In Physics of the Impossible, Michio Kaku employs a clever classification system which divides what we perceive as present-day impossibilities into three classes.

Physics of the Impossible

Class I covers technologies which are impossible today but which do not violate the laws of physics.

Class III are those impossibilities which would break those laws.

Acting as a borderline between Class I and Class III, Class II impossibilities lie the outer limits of our understanding.

So will any of these impossibilities come to pass?

Class III (of which there are surprisingly few, including perpetual motion machines and precognition) will never happen, at least not without a fundamental rewriting of the laws of physics.

Class I, including invisibility, psychokinesis, and thinking machines, may be just around the corner – in other words, within a century or two.

Class II, which include time travel and teleportation, will take thousands, perhaps millions of years.

Despite the book’s Flash Gordon style cover, there is real physics here.

Kaku knows his science fiction as well as his science, and uses it as the starting point for many of his hypotheses.

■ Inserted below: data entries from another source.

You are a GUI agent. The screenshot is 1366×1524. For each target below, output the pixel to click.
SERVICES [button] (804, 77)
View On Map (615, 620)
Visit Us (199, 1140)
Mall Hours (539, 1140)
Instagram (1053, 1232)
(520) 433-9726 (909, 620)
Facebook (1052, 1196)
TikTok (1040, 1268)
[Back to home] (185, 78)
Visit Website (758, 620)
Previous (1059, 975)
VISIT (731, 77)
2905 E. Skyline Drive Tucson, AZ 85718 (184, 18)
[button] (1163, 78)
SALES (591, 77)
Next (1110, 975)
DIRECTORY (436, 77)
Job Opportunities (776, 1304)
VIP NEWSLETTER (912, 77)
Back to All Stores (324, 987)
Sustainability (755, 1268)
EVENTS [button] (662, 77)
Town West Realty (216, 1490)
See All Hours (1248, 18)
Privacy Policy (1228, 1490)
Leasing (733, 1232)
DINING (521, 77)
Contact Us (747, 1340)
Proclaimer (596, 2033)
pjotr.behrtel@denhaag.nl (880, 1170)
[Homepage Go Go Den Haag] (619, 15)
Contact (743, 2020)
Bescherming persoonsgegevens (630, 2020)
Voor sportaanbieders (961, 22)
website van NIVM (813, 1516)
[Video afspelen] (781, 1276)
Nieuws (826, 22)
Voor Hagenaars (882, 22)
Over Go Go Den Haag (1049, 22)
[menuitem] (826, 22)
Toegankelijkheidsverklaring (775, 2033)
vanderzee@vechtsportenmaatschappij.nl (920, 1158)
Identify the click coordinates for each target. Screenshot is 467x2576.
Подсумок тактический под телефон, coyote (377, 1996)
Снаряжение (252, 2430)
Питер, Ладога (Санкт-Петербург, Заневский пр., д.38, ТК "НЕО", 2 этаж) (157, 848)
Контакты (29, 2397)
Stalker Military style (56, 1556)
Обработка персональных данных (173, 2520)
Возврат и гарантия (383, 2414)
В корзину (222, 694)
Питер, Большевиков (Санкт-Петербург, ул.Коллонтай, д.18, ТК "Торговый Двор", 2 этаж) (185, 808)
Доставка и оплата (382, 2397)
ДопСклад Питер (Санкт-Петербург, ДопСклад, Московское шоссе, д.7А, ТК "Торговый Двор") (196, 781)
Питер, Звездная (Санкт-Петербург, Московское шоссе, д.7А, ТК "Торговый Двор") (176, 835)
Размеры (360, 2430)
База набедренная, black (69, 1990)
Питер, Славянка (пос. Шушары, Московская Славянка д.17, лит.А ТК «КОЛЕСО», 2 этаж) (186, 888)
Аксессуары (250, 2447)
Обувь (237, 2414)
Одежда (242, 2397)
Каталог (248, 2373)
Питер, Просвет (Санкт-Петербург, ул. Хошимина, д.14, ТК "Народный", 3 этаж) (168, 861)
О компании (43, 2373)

There are some extraordinary facts among the 320 or so pages.

Kaku tells us that the world’s smallest guitar is 10 micrometres long – roughly the size of a single blood cell. Made of crystalline silicon, it has the regular six strings each about 100 atoms wide and can be played (at inaudibly high frequencies) using an atomic force microscope.

Don’t tell your guitarist friends.

They all suffer from GAS (Guitar Acquisition Syndrome).

Future generations will always scoff at the folly of past generations in their predictions of the future. But Kaku writes for the present generation and, through his speculations on future technologies, brings us on a grand tour of contemporary science.